Esistono però nuove strategie di indagine che, nel rispetto della vita animale, potrebbero rappresentare una nuova metodica di analisi in alcuni casi.

La ricerca è stata condotta dal team di Giuseppe Barillaro, del dipartimento di Ingegneria dell’Informazione. Un mini-fegato artificiale permetterà di condurre test farmacologici attendibili senza usare cavie animali

“La novità di questo modello di organo – spiega Barillaro – è che si compone di strutture tridimensionali che hanno la dimensione effettiva delle cellule epatiche e che sono disposte in modo da replicare anche architettonicamente l’organizzazione del fegato nel lobulo epatico. Negli esseri umani, le cellule epatiche sono disposte in cordoni collocati tra le vene (sonusoidi) che entrano nel lobulo. La diposizione delle cellule in cordoni permette di riprodurre negli organi artificiali alcune funzioni fondamentali del fegato, come la detossificazione e il mantenimento dell’omeostasi”.

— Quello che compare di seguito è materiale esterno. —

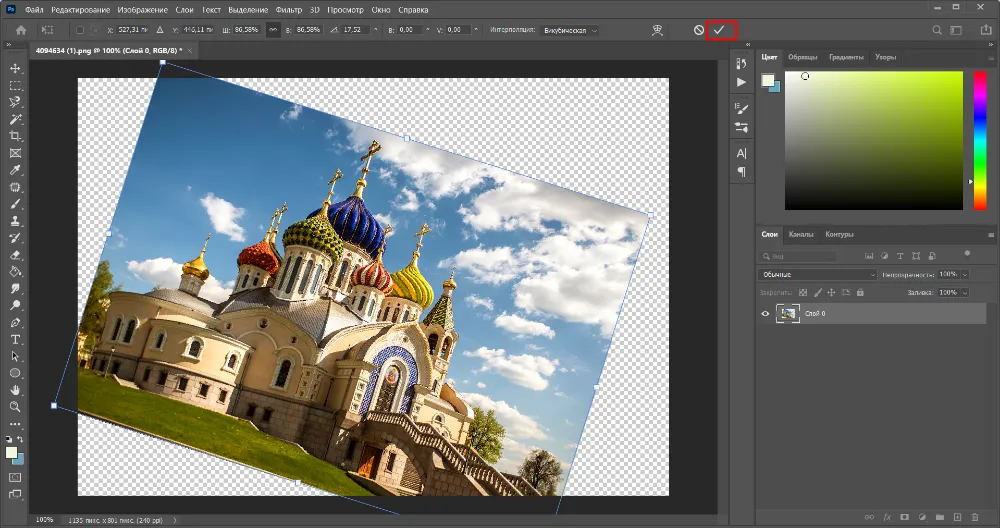Switch to the Каналы tab
This screenshot has width=1000, height=528.
[801, 234]
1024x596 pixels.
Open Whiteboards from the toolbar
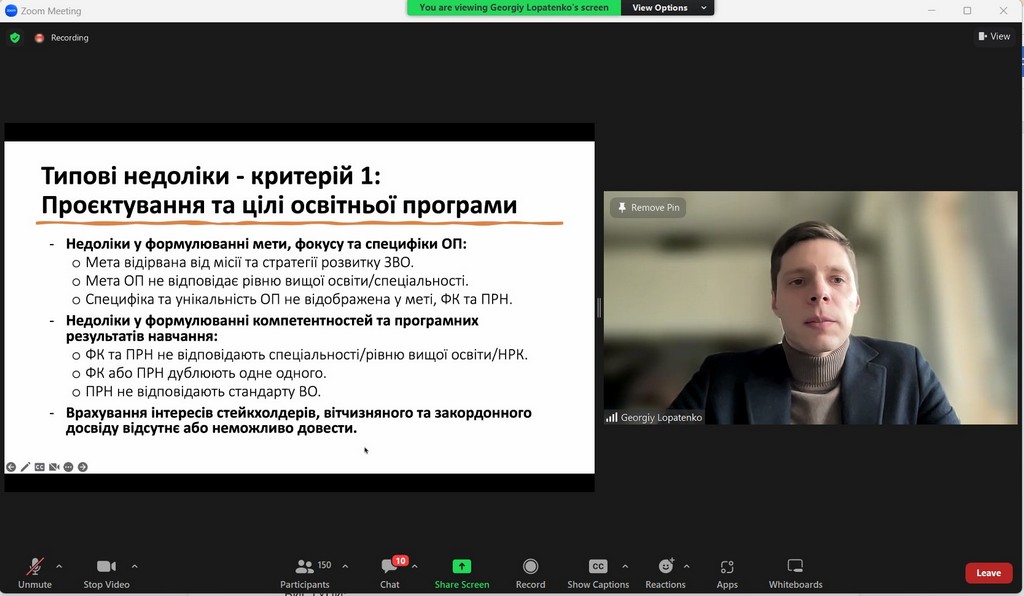(x=795, y=567)
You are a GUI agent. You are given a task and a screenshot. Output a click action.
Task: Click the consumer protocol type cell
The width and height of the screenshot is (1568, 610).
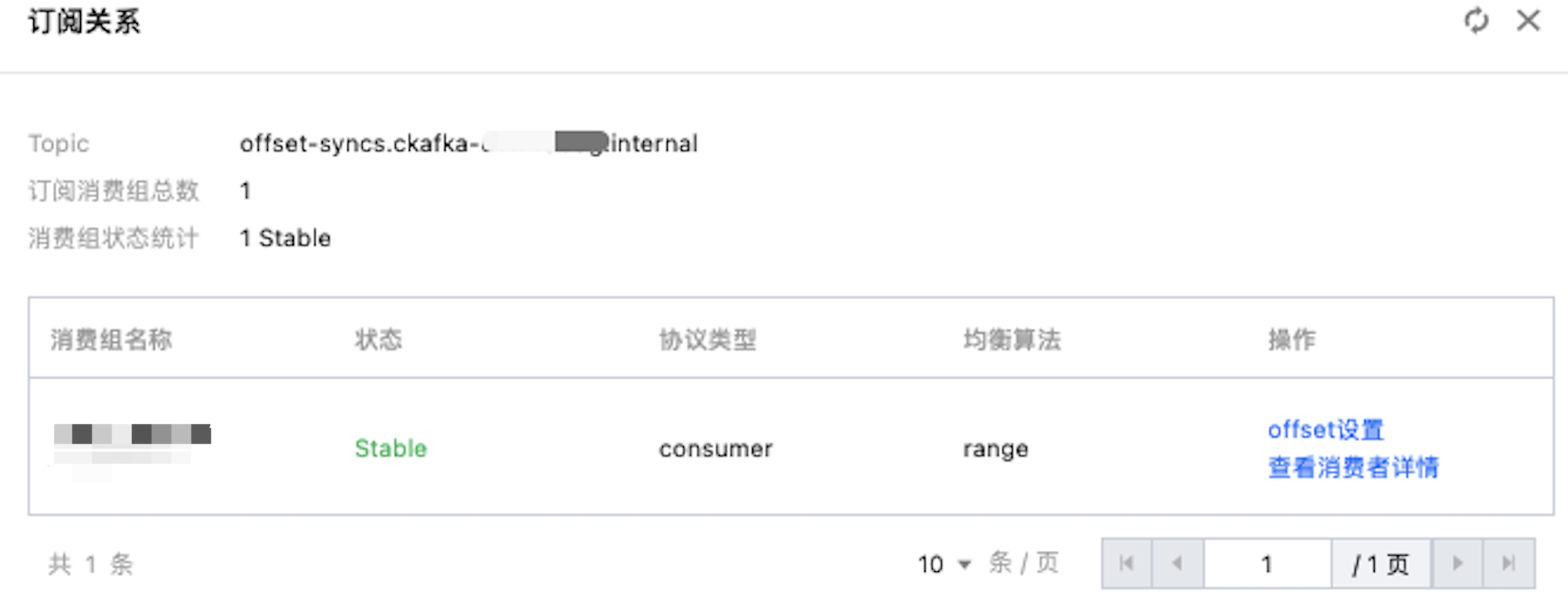point(715,448)
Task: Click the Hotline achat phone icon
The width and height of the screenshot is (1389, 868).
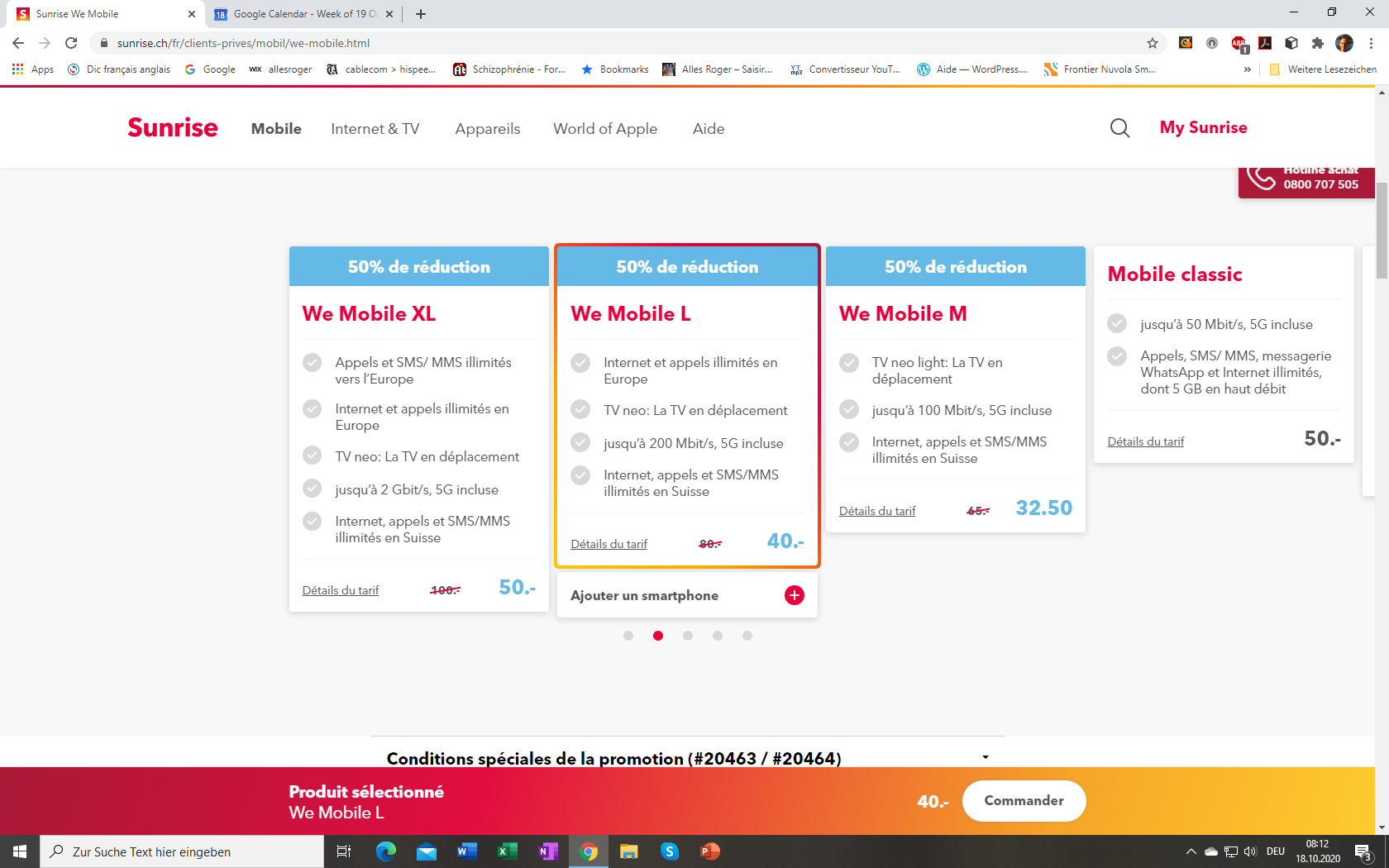Action: [1262, 178]
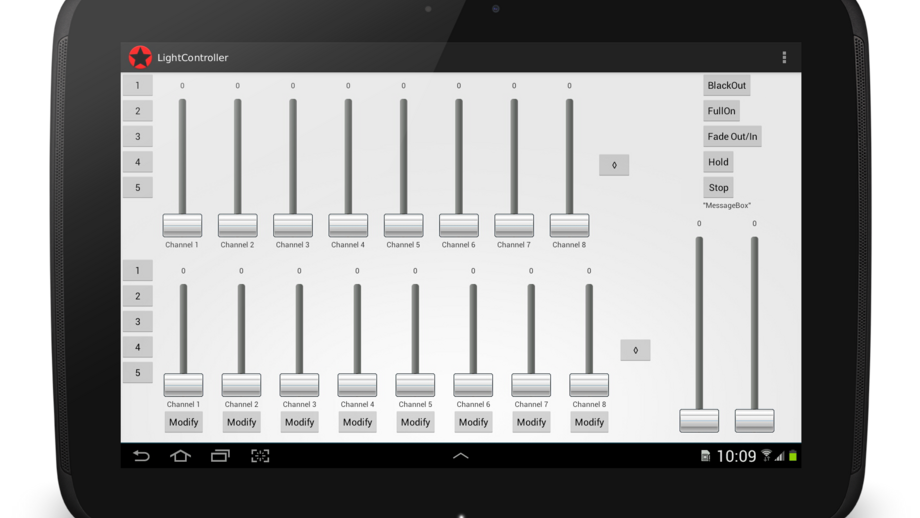
Task: Select preset 5 in lower bank
Action: click(137, 373)
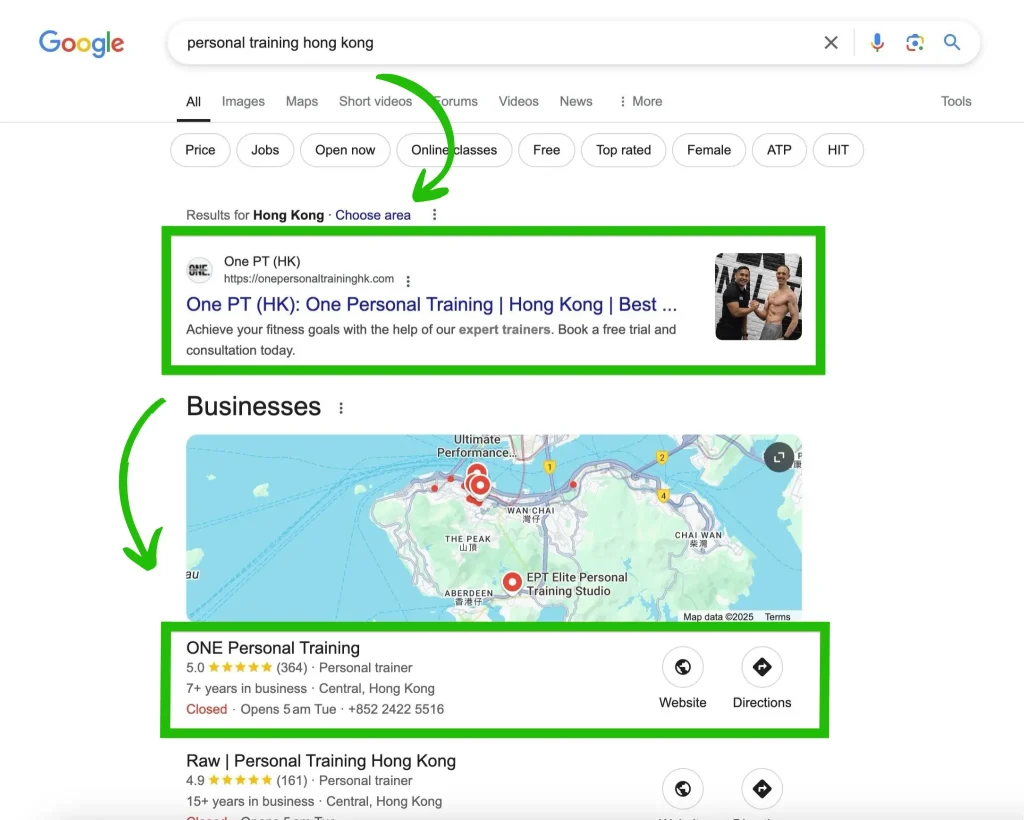1024x820 pixels.
Task: Click the Google logo
Action: (x=81, y=43)
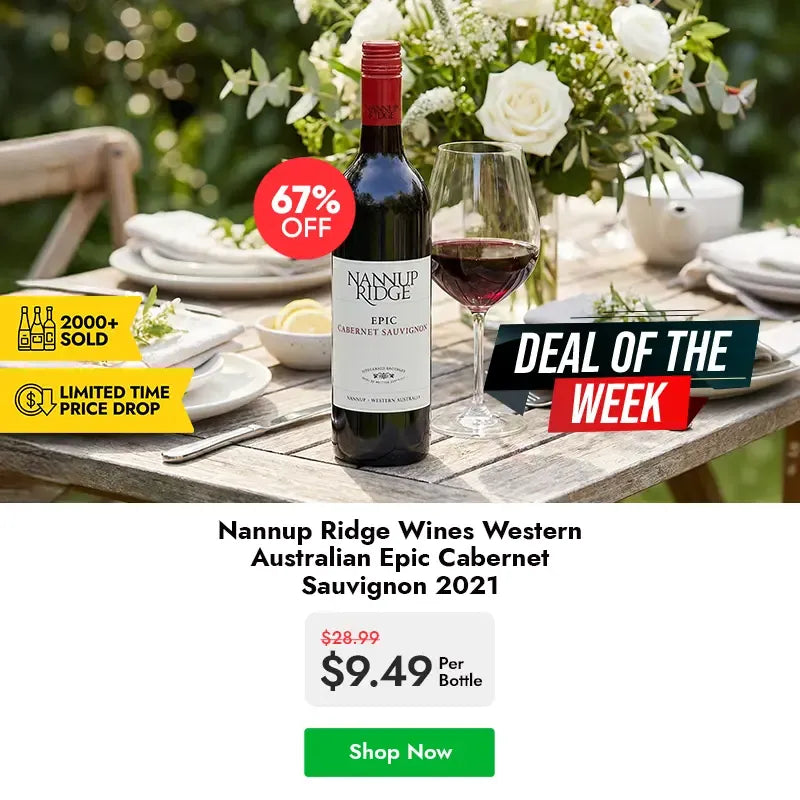This screenshot has width=800, height=800.
Task: Click the large white rose in the bouquet
Action: pyautogui.click(x=524, y=108)
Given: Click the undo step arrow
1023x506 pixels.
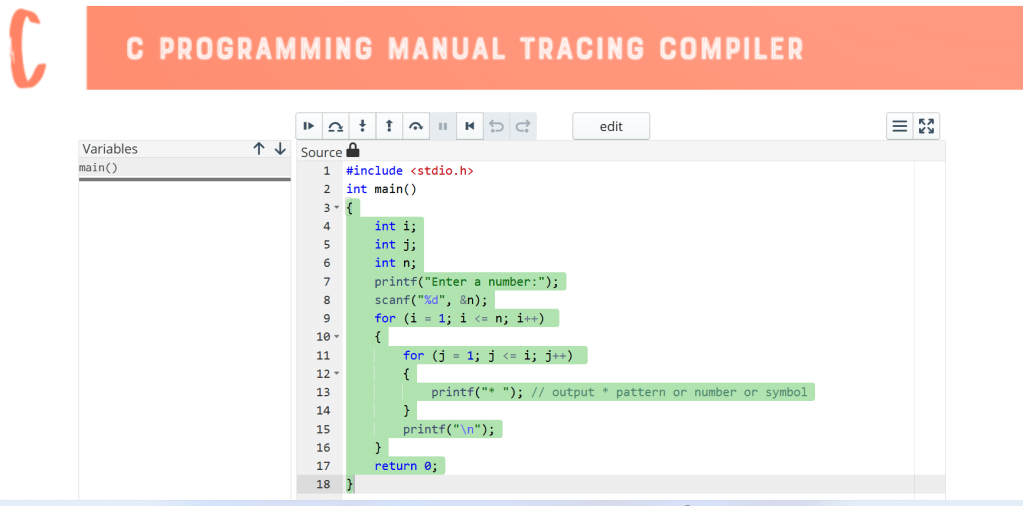Looking at the screenshot, I should pyautogui.click(x=496, y=126).
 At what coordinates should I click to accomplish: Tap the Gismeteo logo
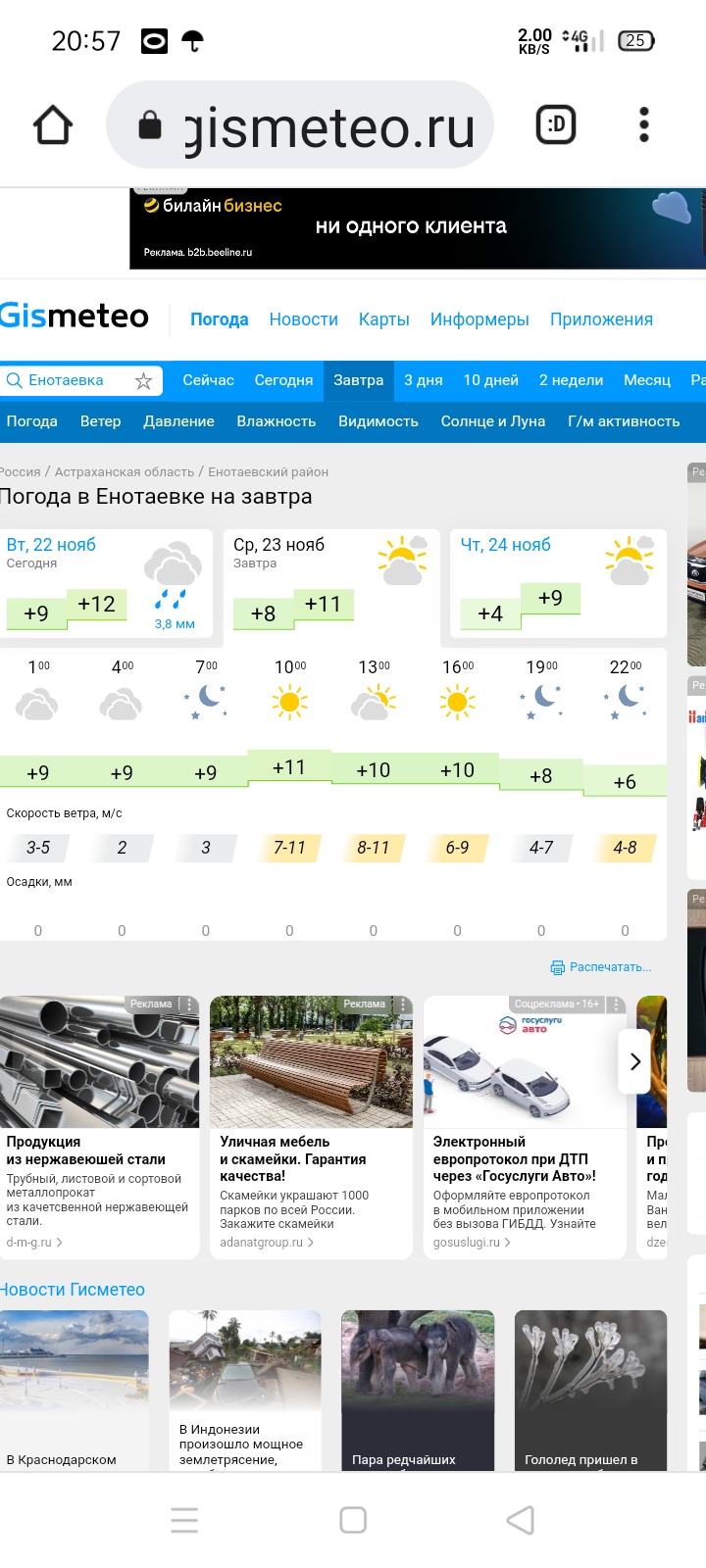pyautogui.click(x=75, y=317)
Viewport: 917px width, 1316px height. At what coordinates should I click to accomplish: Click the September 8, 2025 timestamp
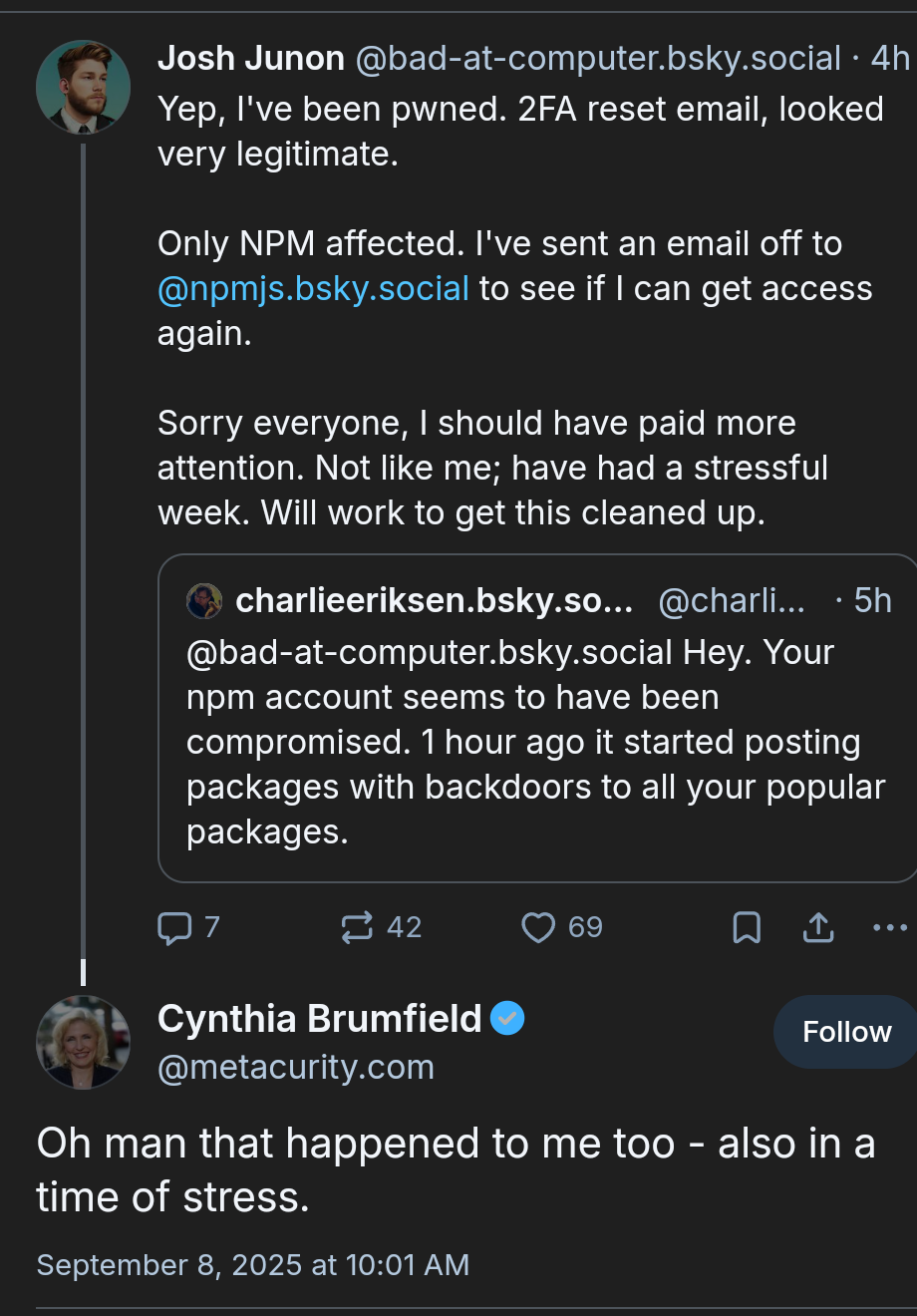point(252,1265)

Replicare questa struttura è stato possibile grazie all’uso di nanotecnologie simili a quelle usate per i circuiti integrati. Le strutture così costruite vengono alimentate con un sistema microfluidico. “Quello che abbiamo dimostrato – prosegue Barillaro – è che le strutture così composte riescono a mantenere l’attività e le caratteristiche della cellula più a lungo rispetto a quanto non accada con una normale coltura, un mese invece che una settimana, e creare condizioni fisiologiche molto simili a quelle del corpo umano. Questo permette test farmacologici a medio termine, con la conseguenza di poter ridurre l’uso di cavie animali. Replicando in modo sempre più accurato la struttura del lobulo epatico potremo arrivare a effettuare test farmacologici con risultati ancora più attendibili e vicini a quelli ottenuti sull’uomo, e anche ricreare su chip alcune tra le più importanti funzionalità del fegato per andare verso una medicina personalizzata”.s
Al momento gli organi-chip hanno destato l’interesse sia dell’Europa che degli Stati Uniti, che hanno avviato la creazione di uno Humanchip, ovvero la riproduzione di diversi organi chip, che poi verranno messi in connessione tra loro per riprodurre la fisiologia umana. Questo renderà possibile testare farmaci su un organo specifico, ma anche controllarne l’impatto sugli altri. In Europa al momento è ai primi passi la costruzione di una flagship sugli organi chip, che includerebbe non solo partner accademici, ma aziende interessate a portare avanti i risultati della sperimentazione.